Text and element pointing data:
= = = = = = =

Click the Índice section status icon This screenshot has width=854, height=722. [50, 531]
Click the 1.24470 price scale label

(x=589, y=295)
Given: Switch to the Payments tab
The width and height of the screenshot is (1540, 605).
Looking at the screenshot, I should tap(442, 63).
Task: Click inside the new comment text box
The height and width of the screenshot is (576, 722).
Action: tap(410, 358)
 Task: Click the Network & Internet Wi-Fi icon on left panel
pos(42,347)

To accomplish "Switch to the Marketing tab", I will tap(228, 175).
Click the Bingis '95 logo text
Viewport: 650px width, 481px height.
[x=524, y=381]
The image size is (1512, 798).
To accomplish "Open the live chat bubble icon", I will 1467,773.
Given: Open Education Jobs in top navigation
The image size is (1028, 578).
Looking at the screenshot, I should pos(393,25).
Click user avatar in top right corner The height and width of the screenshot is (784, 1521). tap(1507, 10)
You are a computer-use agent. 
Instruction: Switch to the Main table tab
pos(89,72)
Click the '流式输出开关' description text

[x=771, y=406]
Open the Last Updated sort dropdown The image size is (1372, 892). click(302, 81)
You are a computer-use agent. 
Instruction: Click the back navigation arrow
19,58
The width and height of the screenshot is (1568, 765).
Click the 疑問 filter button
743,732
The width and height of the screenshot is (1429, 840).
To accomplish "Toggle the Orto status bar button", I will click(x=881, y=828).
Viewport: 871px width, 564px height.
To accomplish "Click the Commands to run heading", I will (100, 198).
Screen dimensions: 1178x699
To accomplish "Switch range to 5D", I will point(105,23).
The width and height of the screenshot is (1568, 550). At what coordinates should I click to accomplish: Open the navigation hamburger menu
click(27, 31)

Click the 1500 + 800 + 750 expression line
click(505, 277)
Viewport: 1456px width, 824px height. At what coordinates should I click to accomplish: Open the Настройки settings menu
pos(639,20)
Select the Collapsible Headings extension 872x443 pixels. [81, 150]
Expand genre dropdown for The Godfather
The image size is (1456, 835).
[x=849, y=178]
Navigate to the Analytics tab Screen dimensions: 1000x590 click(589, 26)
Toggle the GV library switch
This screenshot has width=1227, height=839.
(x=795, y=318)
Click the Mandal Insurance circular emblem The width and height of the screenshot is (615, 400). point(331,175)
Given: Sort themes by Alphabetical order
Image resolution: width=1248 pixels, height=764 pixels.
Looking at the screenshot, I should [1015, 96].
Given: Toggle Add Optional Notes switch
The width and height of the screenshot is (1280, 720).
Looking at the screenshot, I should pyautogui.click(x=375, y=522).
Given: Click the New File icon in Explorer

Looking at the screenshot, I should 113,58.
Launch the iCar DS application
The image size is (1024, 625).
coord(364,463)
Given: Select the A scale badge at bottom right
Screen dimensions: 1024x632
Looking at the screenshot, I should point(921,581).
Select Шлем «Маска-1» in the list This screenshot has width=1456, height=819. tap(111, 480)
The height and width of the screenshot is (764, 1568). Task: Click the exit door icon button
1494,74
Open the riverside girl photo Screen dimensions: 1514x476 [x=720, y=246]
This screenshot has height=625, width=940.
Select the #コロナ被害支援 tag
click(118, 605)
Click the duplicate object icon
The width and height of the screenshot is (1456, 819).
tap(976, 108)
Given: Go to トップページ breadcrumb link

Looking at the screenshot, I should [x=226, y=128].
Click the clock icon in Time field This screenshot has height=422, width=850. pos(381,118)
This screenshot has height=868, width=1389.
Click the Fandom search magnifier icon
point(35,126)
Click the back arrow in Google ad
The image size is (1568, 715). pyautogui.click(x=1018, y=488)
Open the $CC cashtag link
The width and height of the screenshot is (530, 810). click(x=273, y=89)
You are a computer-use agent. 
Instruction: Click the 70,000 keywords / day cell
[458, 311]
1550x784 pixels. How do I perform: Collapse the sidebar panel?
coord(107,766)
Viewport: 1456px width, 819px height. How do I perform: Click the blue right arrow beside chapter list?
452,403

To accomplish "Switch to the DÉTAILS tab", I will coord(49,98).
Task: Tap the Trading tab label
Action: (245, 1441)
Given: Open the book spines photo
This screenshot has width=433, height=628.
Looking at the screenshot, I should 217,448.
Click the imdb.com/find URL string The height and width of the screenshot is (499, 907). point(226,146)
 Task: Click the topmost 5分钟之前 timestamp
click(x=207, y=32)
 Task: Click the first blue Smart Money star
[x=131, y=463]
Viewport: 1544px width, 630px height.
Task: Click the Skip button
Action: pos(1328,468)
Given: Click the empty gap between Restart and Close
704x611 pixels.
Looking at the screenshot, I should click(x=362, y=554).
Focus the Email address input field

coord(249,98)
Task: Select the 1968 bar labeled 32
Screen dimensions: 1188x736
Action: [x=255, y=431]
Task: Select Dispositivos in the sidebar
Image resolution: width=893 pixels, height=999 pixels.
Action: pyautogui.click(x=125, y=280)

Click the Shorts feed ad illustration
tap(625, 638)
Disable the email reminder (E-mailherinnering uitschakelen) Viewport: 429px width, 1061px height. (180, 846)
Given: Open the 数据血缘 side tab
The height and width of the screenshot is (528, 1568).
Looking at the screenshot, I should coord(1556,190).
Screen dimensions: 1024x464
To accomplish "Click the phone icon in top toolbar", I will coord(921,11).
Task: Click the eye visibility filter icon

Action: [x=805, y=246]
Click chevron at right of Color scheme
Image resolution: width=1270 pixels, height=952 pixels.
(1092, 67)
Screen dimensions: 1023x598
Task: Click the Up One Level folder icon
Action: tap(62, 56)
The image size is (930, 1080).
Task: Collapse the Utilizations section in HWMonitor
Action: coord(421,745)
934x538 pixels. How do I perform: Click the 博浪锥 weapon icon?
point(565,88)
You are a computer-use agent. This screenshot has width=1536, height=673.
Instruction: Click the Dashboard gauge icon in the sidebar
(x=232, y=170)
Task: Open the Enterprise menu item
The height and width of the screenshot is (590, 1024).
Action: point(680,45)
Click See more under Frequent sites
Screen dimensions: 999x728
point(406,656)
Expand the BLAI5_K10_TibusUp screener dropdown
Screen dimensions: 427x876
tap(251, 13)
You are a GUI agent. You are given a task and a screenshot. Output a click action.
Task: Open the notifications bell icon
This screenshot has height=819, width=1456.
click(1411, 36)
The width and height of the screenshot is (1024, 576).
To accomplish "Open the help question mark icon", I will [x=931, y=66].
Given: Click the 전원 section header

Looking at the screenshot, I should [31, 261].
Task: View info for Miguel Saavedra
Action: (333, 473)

= = = = = = =

## EXERCISE
Rewrite the data above, changing "hamburger menu" to "menu button" and leaving everything else as it is.

## RESPONSE TO THE EXERCISE
Click the Índice section status icon This screenshot has width=854, height=722. [50, 531]
Click the 1.24470 price scale label

(x=589, y=295)
Given: Switch to the Payments tab
The width and height of the screenshot is (1540, 605).
Looking at the screenshot, I should tap(442, 63).
Task: Click inside the new comment text box
The height and width of the screenshot is (576, 722).
Action: tap(410, 358)
 Task: Click the Network & Internet Wi-Fi icon on left panel
pos(42,347)

To accomplish "Switch to the Marketing tab", I will tap(228, 175).
Click the Bingis '95 logo text
Viewport: 650px width, 481px height.
[x=524, y=381]
The image size is (1512, 798).
To accomplish "Open the live chat bubble icon", I will 1467,773.
Given: Open Education Jobs in top navigation
The image size is (1028, 578).
Looking at the screenshot, I should pos(393,25).
Click user avatar in top right corner The height and width of the screenshot is (784, 1521). tap(1507, 10)
You are a computer-use agent. 
Instruction: Switch to the Main table tab
pos(89,72)
Click the '流式输出开关' description text

[x=771, y=406]
Open the Last Updated sort dropdown The image size is (1372, 892). click(302, 81)
You are a computer-use agent. 
Instruction: Click the back navigation arrow
19,58
The width and height of the screenshot is (1568, 765).
Click the 疑問 filter button
743,732
The width and height of the screenshot is (1429, 840).
To accomplish "Toggle the Orto status bar button", I will click(x=881, y=828).
Viewport: 871px width, 564px height.
To accomplish "Click the Commands to run heading", I will (100, 198).
Screen dimensions: 1178x699
To accomplish "Switch range to 5D", I will point(105,23).
The width and height of the screenshot is (1568, 550). At what coordinates should I click to accomplish: Open the navigation menu button
click(27, 31)

Click the 1500 + 800 + 750 expression line
click(505, 277)
Viewport: 1456px width, 824px height. At what coordinates should I click to accomplish: Open the Настройки settings menu
pos(639,20)
Select the Collapsible Headings extension 872x443 pixels. [81, 150]
Expand genre dropdown for The Godfather
The image size is (1456, 835).
[x=849, y=178]
Navigate to the Analytics tab Screen dimensions: 1000x590 click(589, 26)
Toggle the GV library switch
This screenshot has width=1227, height=839.
(x=795, y=318)
Click the Mandal Insurance circular emblem The width and height of the screenshot is (615, 400). point(331,175)
Given: Sort themes by Alphabetical order
Image resolution: width=1248 pixels, height=764 pixels.
Looking at the screenshot, I should [1015, 96].
Given: Toggle Add Optional Notes switch
The width and height of the screenshot is (1280, 720).
Looking at the screenshot, I should pyautogui.click(x=375, y=522).
Given: Click the New File icon in Explorer

Looking at the screenshot, I should 113,58.
Launch the iCar DS application
The image size is (1024, 625).
coord(364,463)
Given: Select the A scale badge at bottom right
Screen dimensions: 1024x632
Looking at the screenshot, I should point(921,581).
Select Шлем «Маска-1» in the list This screenshot has width=1456, height=819. tap(111, 480)
The height and width of the screenshot is (764, 1568). Task: Click the exit door icon button
1494,74
Open the riverside girl photo Screen dimensions: 1514x476 [x=720, y=246]
This screenshot has height=625, width=940.
Select the #コロナ被害支援 tag
click(118, 605)
Click the duplicate object icon
The width and height of the screenshot is (1456, 819).
tap(976, 108)
Given: Go to トップページ breadcrumb link

Looking at the screenshot, I should [x=226, y=128].
Click the clock icon in Time field This screenshot has height=422, width=850. pos(381,118)
This screenshot has height=868, width=1389.
Click the Fandom search magnifier icon
point(35,126)
Click the back arrow in Google ad
The image size is (1568, 715). pyautogui.click(x=1018, y=488)
Open the $CC cashtag link
The width and height of the screenshot is (530, 810). click(x=273, y=89)
You are a computer-use agent. 
Instruction: Click the 70,000 keywords / day cell
[458, 311]
1550x784 pixels. How do I perform: Collapse the sidebar panel?
coord(107,766)
Viewport: 1456px width, 819px height. How do I perform: Click the blue right arrow beside chapter list?
452,403

To accomplish "Switch to the DÉTAILS tab", I will coord(49,98).
Task: Tap the Trading tab label
Action: (245, 1441)
Given: Open the book spines photo
This screenshot has width=433, height=628.
Looking at the screenshot, I should 217,448.
Click the imdb.com/find URL string The height and width of the screenshot is (499, 907). point(226,146)
 Task: Click the topmost 5分钟之前 timestamp
click(x=207, y=32)
 Task: Click the first blue Smart Money star
[x=131, y=463]
Viewport: 1544px width, 630px height.
Task: Click the Skip button
Action: pos(1328,468)
Given: Click the empty gap between Restart and Close
704x611 pixels.
Looking at the screenshot, I should click(x=362, y=554).
Focus the Email address input field

coord(249,98)
Task: Select the 1968 bar labeled 32
Screen dimensions: 1188x736
Action: [x=255, y=431]
Task: Select Dispositivos in the sidebar
Image resolution: width=893 pixels, height=999 pixels.
Action: pyautogui.click(x=125, y=280)

Click the Shorts feed ad illustration
tap(625, 638)
Disable the email reminder (E-mailherinnering uitschakelen) Viewport: 429px width, 1061px height. (180, 846)
Given: Open the 数据血缘 side tab
The height and width of the screenshot is (528, 1568).
Looking at the screenshot, I should coord(1556,190).
Screen dimensions: 1024x464
To accomplish "Click the phone icon in top toolbar", I will coord(921,11).
Task: Click the eye visibility filter icon

Action: [x=805, y=246]
Click chevron at right of Color scheme
Image resolution: width=1270 pixels, height=952 pixels.
(1092, 67)
Screen dimensions: 1023x598
Task: Click the Up One Level folder icon
Action: tap(62, 56)
The image size is (930, 1080).
Task: Collapse the Utilizations section in HWMonitor
Action: coord(421,745)
934x538 pixels. How do I perform: Click the 博浪锥 weapon icon?
point(565,88)
You are a computer-use agent. This screenshot has width=1536, height=673.
Instruction: Click the Dashboard gauge icon in the sidebar
(x=232, y=170)
Task: Open the Enterprise menu item
The height and width of the screenshot is (590, 1024).
Action: point(680,45)
Click See more under Frequent sites
Screen dimensions: 999x728
point(406,656)
Expand the BLAI5_K10_TibusUp screener dropdown
Screen dimensions: 427x876
tap(251, 13)
You are a GUI agent. You are given a task and a screenshot. Output a click action.
Task: Open the notifications bell icon
This screenshot has height=819, width=1456.
click(1411, 36)
The width and height of the screenshot is (1024, 576).
To accomplish "Open the help question mark icon", I will [x=931, y=66].
Given: Click the 전원 section header

Looking at the screenshot, I should [31, 261].
Task: View info for Miguel Saavedra
Action: (333, 473)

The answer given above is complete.